━━ Data to examine
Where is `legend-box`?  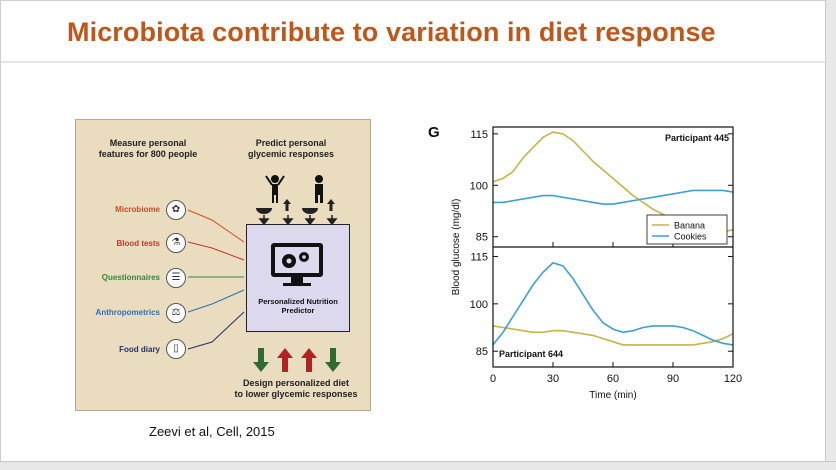 legend-box is located at coordinates (687, 230).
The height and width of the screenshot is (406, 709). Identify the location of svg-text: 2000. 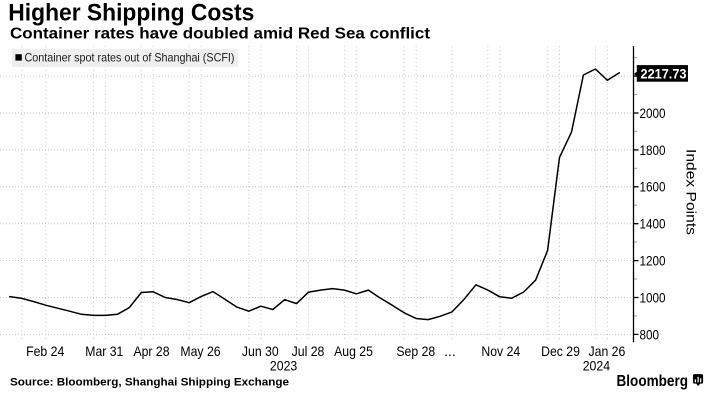
(653, 113).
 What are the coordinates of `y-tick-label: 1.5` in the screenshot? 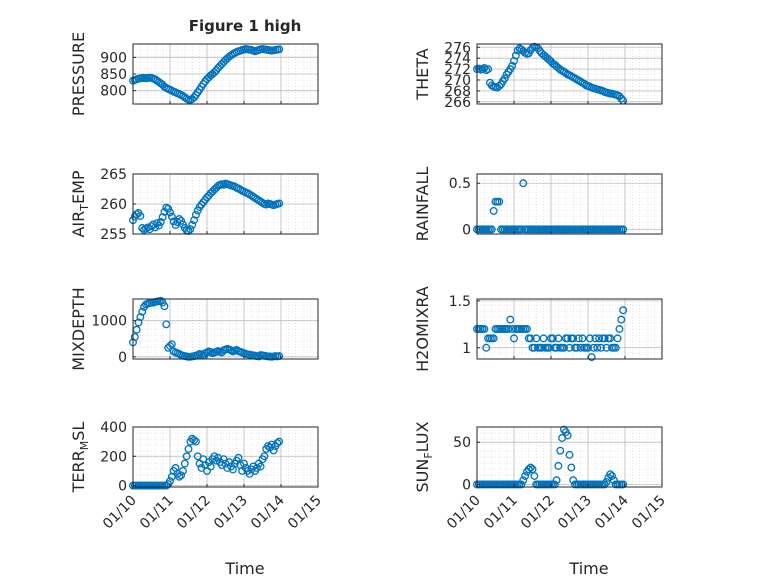 It's located at (460, 302).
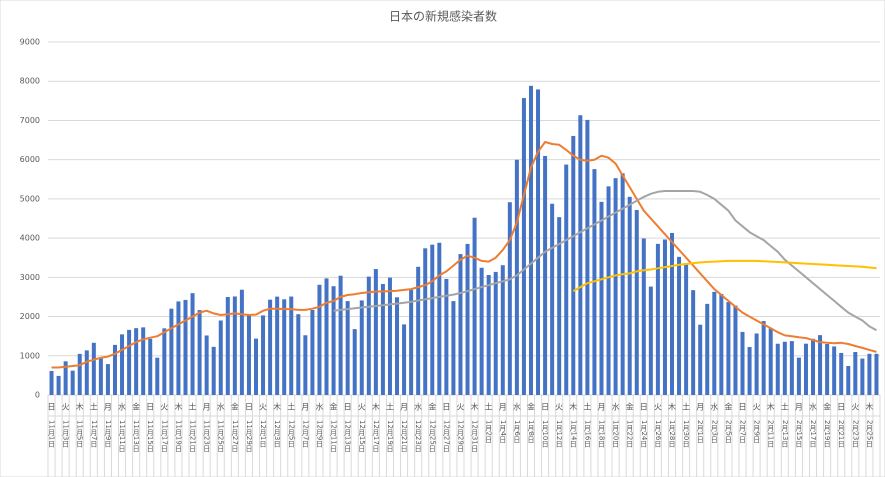 The width and height of the screenshot is (885, 477). I want to click on x-tick-label: 1月22日, so click(630, 434).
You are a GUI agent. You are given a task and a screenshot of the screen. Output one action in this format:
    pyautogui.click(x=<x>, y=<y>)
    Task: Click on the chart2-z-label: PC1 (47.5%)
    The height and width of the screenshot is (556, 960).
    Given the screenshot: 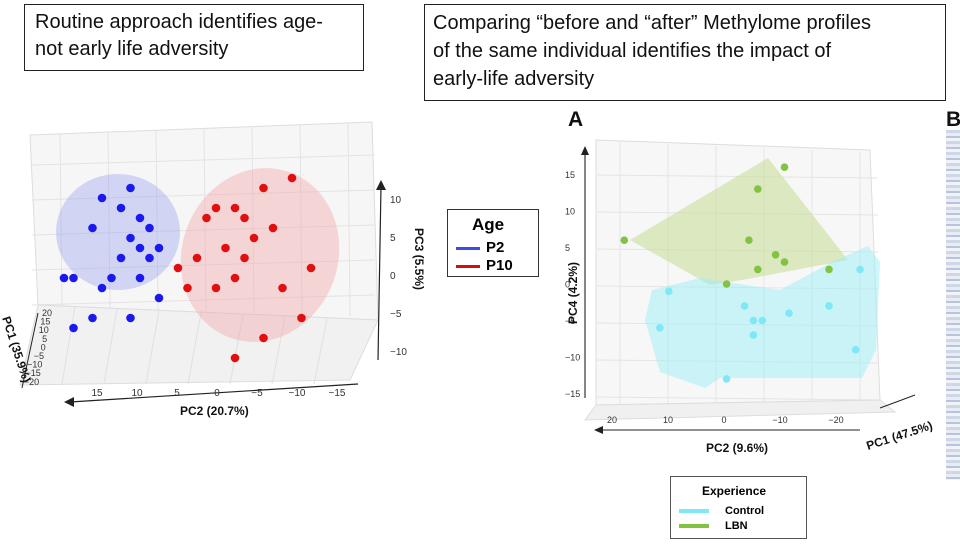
━━━━
*Work instruction*
Output the records word for word, from the line containing "You are a GUI" through the end of the records, leaving out the pictures.

*Response area*
You are a GUI agent. You are given a task and a screenshot of the screen. Output one action in this format:
    pyautogui.click(x=<x>, y=<y>)
    Task: Click on the chart2-z-label: PC1 (47.5%)
    The height and width of the screenshot is (556, 960).
    Given the screenshot: 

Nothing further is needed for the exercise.